Could you return the listing below exactly, with every line intact?

------ DATA ------

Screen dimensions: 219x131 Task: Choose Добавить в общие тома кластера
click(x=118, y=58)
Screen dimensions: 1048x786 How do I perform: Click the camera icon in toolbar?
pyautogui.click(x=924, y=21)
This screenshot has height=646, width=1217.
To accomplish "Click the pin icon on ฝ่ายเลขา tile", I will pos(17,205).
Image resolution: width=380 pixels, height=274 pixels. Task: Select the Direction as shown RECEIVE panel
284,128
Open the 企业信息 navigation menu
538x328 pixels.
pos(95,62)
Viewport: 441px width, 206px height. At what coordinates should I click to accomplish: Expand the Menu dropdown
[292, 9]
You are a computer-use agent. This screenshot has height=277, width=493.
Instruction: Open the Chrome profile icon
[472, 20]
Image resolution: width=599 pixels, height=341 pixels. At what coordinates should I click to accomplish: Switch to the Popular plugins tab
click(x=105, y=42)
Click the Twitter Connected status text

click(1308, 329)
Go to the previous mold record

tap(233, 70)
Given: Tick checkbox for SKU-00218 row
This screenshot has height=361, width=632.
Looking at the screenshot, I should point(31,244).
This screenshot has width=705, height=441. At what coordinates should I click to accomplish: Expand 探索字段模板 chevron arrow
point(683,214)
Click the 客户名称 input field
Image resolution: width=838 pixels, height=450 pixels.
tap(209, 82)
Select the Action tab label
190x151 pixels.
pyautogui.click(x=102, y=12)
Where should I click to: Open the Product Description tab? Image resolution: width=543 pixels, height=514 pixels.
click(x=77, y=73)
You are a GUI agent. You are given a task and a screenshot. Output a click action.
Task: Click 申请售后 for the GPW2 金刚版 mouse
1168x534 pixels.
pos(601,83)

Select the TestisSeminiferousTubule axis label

------

RESPONSE
Screen dimensions: 219x131 Task: Choose Добавить в общие тома кластера
click(x=118, y=58)
Screen dimensions: 1048x786 How do I perform: Click the camera icon in toolbar?
pyautogui.click(x=924, y=21)
This screenshot has height=646, width=1217.
To accomplish "Click the pin icon on ฝ่ายเลขา tile", I will pos(17,205).
Image resolution: width=380 pixels, height=274 pixels. Task: Select the Direction as shown RECEIVE panel
284,128
Open the 企业信息 navigation menu
538x328 pixels.
pos(95,62)
Viewport: 441px width, 206px height. At what coordinates should I click to accomplish: Expand the Menu dropdown
[292, 9]
You are a computer-use agent. This screenshot has height=277, width=493.
Instruction: Open the Chrome profile icon
[472, 20]
Image resolution: width=599 pixels, height=341 pixels. At what coordinates should I click to accomplish: Switch to the Popular plugins tab
click(x=105, y=42)
Click the Twitter Connected status text

click(1308, 329)
Go to the previous mold record

tap(233, 70)
Given: Tick checkbox for SKU-00218 row
This screenshot has height=361, width=632.
Looking at the screenshot, I should point(31,244).
This screenshot has width=705, height=441. At what coordinates should I click to accomplish: Expand 探索字段模板 chevron arrow
point(683,214)
Click the 客户名称 input field
Image resolution: width=838 pixels, height=450 pixels.
tap(209, 82)
Select the Action tab label
190x151 pixels.
pyautogui.click(x=102, y=12)
Where should I click to: Open the Product Description tab? Image resolution: width=543 pixels, height=514 pixels.
click(x=77, y=73)
You are a GUI agent. You are given a task and a screenshot. Output a click action.
Task: Click 申请售后 for the GPW2 金刚版 mouse
1168x534 pixels.
pos(601,83)

Select the TestisSeminiferousTubule axis label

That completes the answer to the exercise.